• [TASK INSTRUCTIONS]:
1 - Reproduce the passage on Shotokan karate word for word between "What is Shotokan" and "its maximum level.", inclusive.
2 - In the passage on Shotokan karate, what two things does the art place an emphasis on?

• [SELECTED EXTRACT]:
────
What is Shotokan Karate?
The style of karate practiced is Traditional Shotokan, one of the most widely practiced styles of karate in the world.
Training in a Traditional form has many benefits. The shy and withdrawn learn confidence, the aggressive learn control. Discipline, confidence, fitness, stamina, co-ordination, flexibility and humility are all areas in which you will see improvement with training in Karate
Shotokan Karate is a traditional martial art which advocates advancement based on effective techniques, with an emphasis on balance and muscle control. We believe it is important to develop each technique to its maximum level.
────
• [DATASET EXTRACT]:

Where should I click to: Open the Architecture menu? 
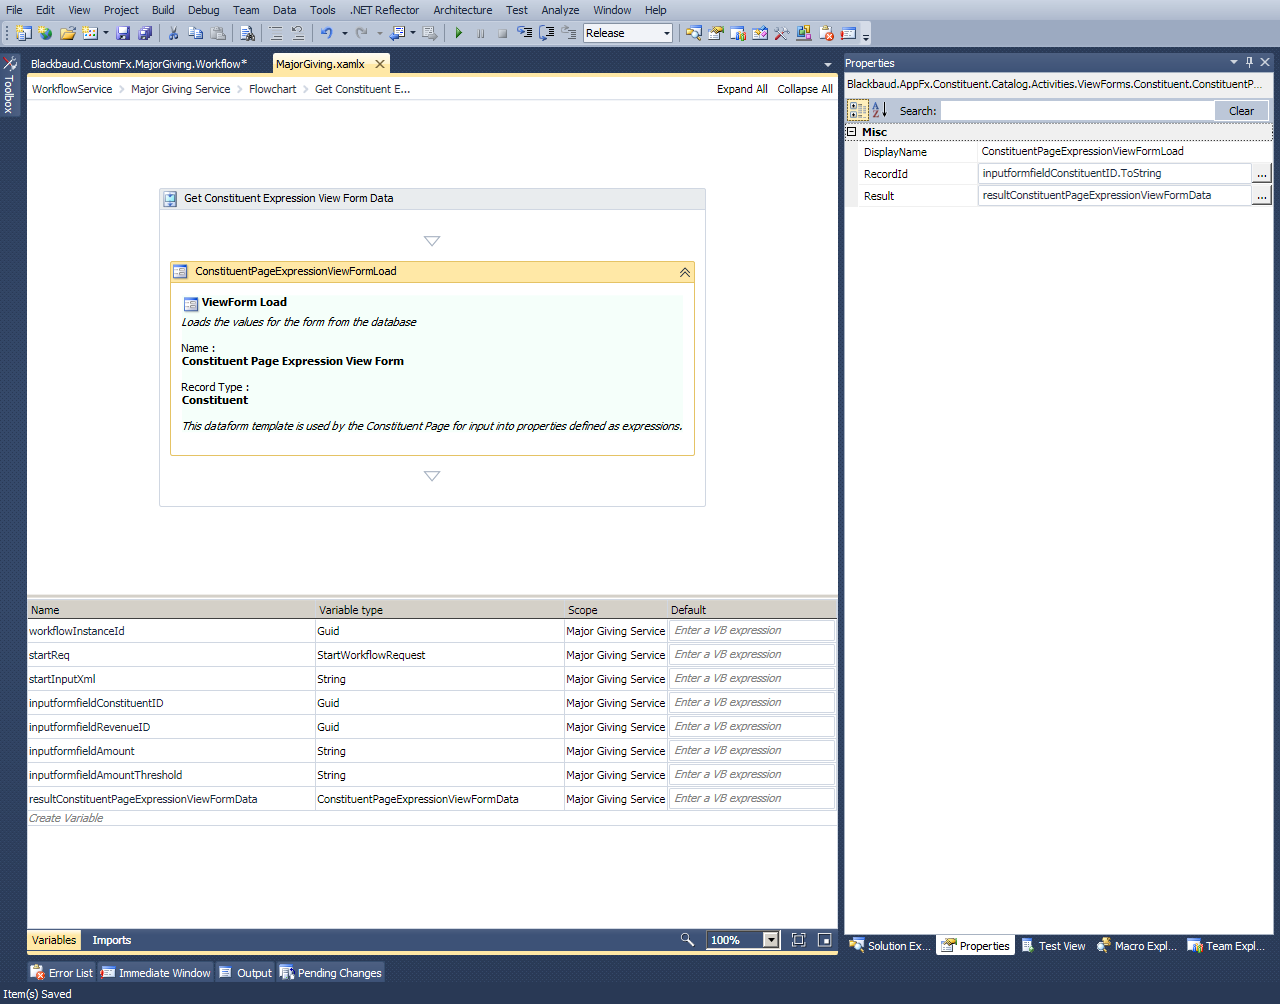pyautogui.click(x=462, y=10)
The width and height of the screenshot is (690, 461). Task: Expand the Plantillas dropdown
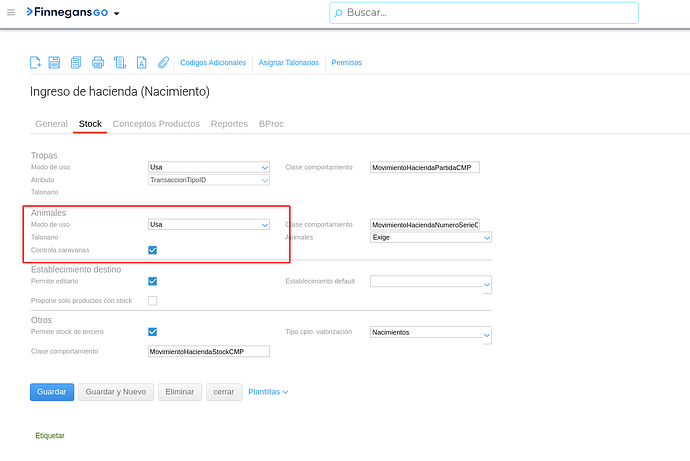click(268, 392)
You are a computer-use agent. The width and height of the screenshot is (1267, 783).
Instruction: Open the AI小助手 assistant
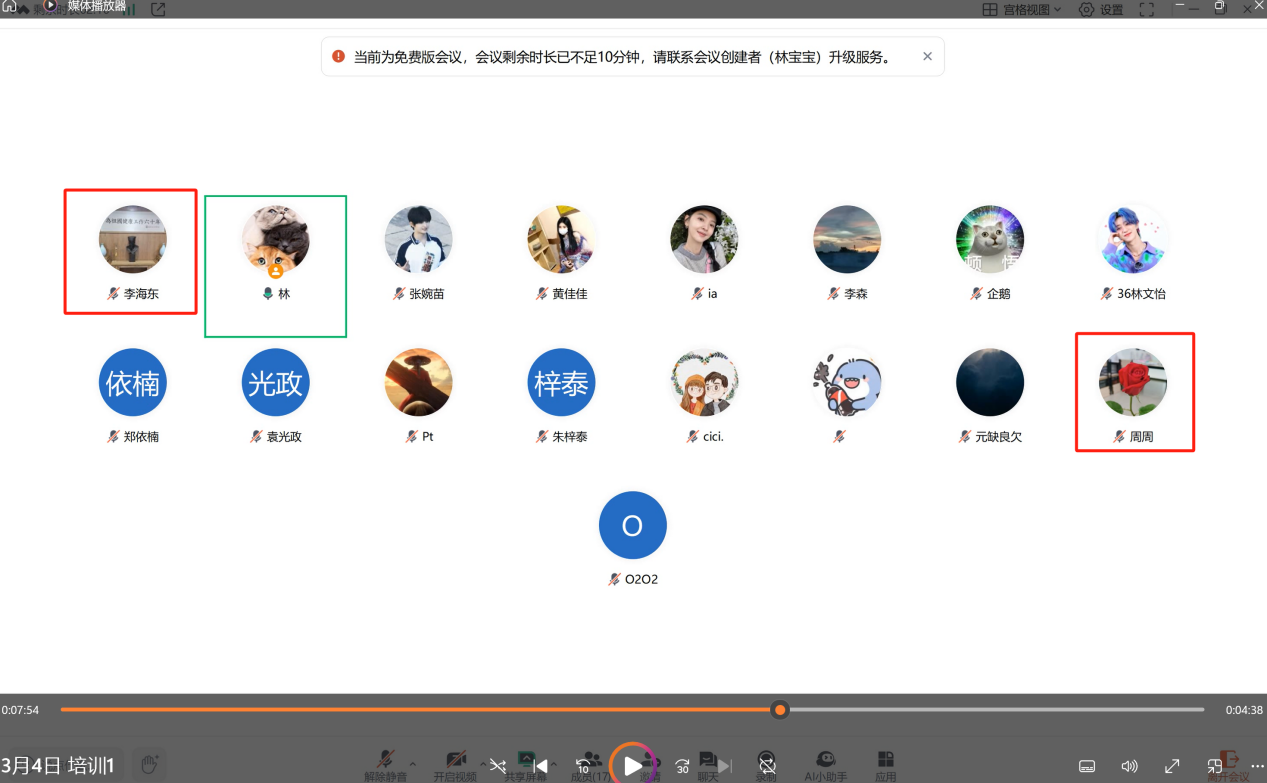[826, 764]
────
• [SOLUTIONS FOR EACH TASK]:
1 -
What is Shotokan Karate?
The style of karate practiced is Traditional Shotokan, one of the most widely practiced styles of karate in the world.
Training in a Traditional form has many benefits. The shy and withdrawn learn confidence, the aggressive learn control. Discipline, confidence, fitness, stamina, co-ordination, flexibility and humility are all areas in which you will see improvement with training in Karate
Shotokan Karate is a traditional martial art which advocates advancement based on effective techniques, with an emphasis on balance and muscle control. We believe it is important to develop each technique to its maximum level.

2 - Balance and muscle control.